== Material to process

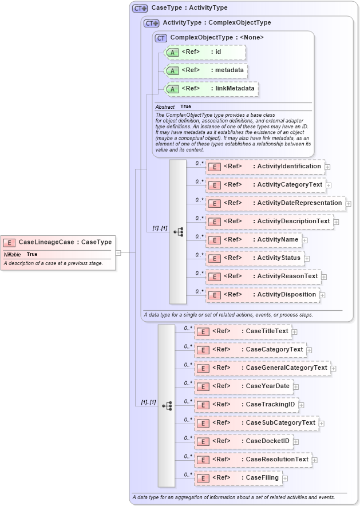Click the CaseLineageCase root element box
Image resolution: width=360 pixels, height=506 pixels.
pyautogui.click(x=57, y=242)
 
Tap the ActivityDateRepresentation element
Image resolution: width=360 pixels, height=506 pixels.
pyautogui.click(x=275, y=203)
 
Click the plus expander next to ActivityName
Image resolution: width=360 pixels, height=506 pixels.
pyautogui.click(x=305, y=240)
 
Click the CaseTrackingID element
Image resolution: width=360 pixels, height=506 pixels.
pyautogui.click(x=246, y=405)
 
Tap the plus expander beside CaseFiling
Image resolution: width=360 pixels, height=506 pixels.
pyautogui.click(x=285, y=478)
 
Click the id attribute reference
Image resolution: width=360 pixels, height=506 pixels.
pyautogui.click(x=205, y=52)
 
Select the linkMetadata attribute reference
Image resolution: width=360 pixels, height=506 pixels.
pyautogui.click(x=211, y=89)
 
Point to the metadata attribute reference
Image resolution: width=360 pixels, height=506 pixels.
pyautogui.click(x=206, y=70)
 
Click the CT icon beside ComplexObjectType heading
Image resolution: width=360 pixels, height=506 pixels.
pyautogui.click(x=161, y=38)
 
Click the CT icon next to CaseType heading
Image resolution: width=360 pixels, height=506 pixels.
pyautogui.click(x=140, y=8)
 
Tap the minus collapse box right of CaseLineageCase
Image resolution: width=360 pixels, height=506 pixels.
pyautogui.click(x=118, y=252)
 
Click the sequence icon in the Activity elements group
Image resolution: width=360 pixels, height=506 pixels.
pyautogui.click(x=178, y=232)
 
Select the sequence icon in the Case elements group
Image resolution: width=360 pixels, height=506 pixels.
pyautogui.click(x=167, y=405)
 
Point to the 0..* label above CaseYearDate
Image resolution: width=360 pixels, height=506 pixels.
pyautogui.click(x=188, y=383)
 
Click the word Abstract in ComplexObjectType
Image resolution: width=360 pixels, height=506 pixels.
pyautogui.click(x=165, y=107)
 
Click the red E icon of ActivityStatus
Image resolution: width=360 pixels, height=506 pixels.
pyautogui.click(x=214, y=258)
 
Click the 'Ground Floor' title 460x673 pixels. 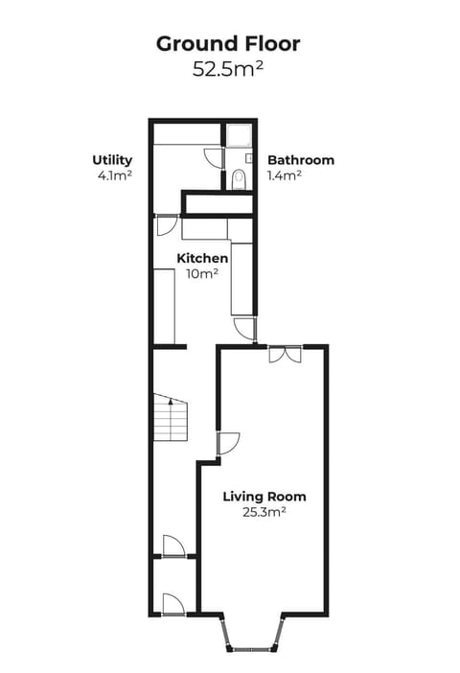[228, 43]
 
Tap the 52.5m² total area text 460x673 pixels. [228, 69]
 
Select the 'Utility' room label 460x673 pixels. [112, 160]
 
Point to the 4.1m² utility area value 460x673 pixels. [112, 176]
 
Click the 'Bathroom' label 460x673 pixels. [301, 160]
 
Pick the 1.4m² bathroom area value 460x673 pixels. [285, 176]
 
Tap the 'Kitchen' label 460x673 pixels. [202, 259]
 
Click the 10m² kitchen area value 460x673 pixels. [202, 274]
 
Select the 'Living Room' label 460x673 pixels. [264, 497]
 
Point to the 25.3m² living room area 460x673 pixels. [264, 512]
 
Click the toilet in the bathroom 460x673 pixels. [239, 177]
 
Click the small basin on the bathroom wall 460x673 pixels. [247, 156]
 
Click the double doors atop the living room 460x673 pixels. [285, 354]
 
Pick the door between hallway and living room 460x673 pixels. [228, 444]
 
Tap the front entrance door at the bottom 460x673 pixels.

====

** Goal **
Put the part of the material that runs from the line containing "Pick the door" through the end of the material into a numbered list, leaving out any blank lines.

** Full answer **
1. Pick the door between hallway and living room 460x673 pixels. [228, 444]
2. Tap the front entrance door at the bottom 460x673 pixels.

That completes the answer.